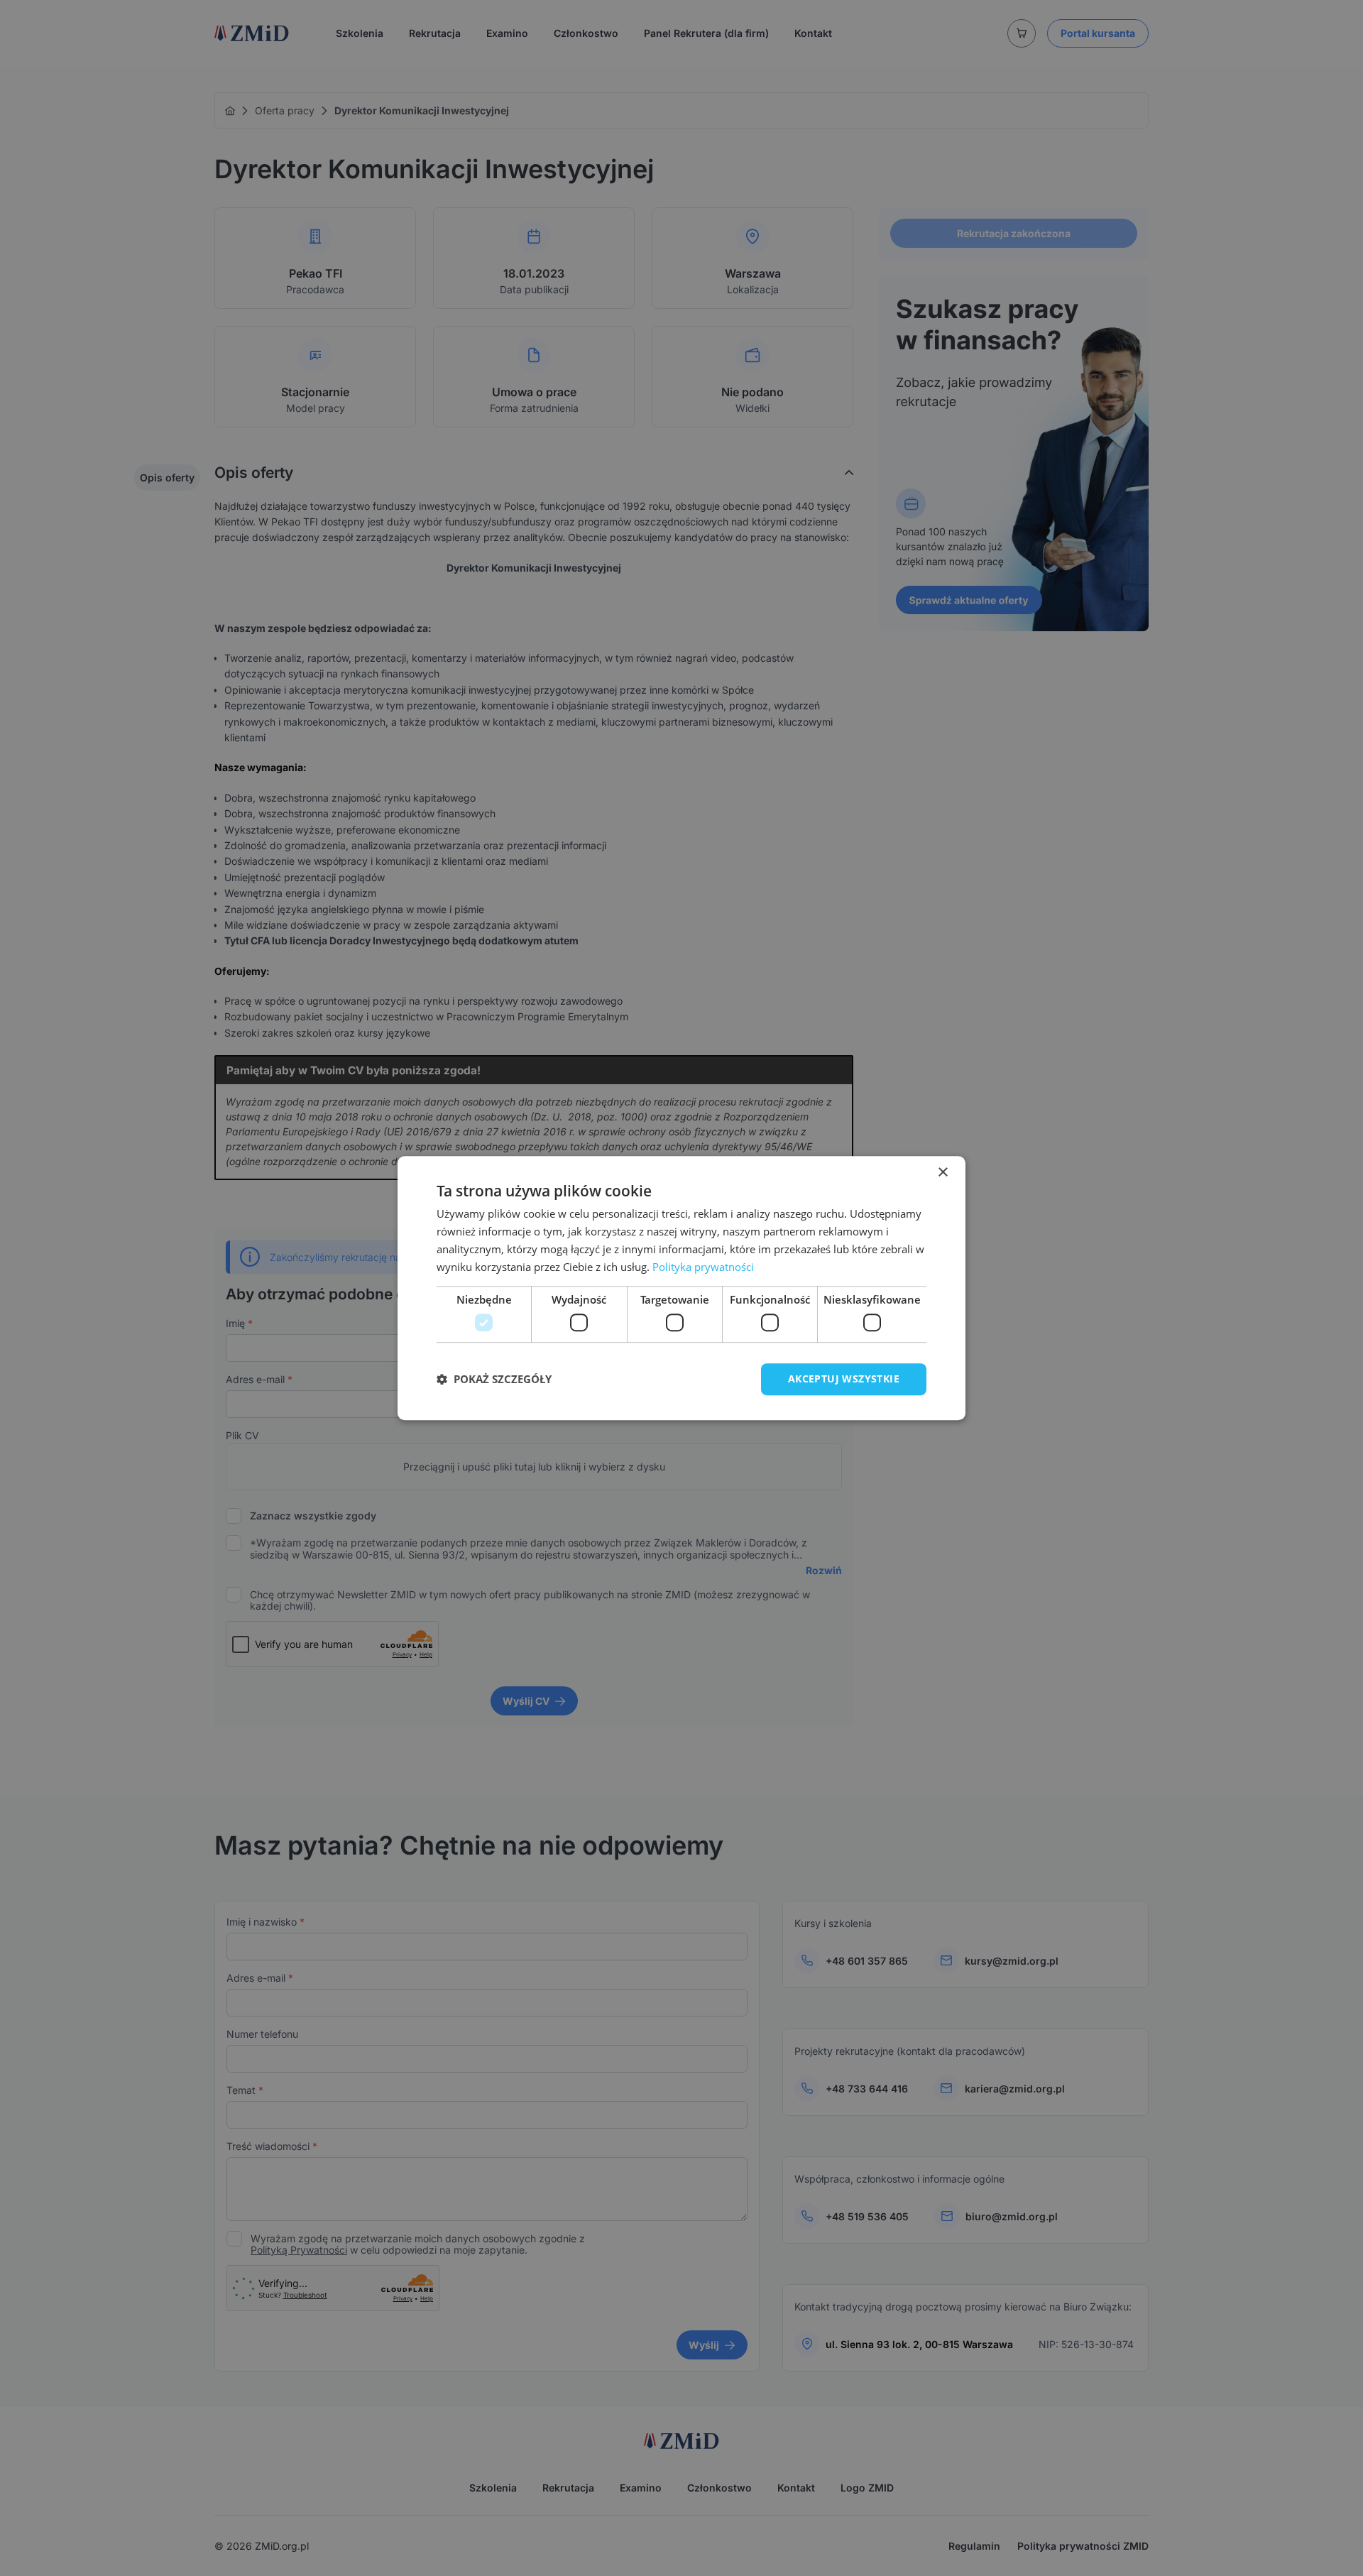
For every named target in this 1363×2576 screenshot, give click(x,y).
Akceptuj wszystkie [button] (843, 1378)
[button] (494, 1379)
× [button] (942, 1172)
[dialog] (681, 1288)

********

Please reproduce each entry above word for word and keep the pictures out of the copy.

Result of this task:
For every named target in this 1363×2576 screenshot, give click(x,y).
Akceptuj wszystkie [button] (843, 1378)
[button] (494, 1379)
× [button] (942, 1172)
[dialog] (681, 1288)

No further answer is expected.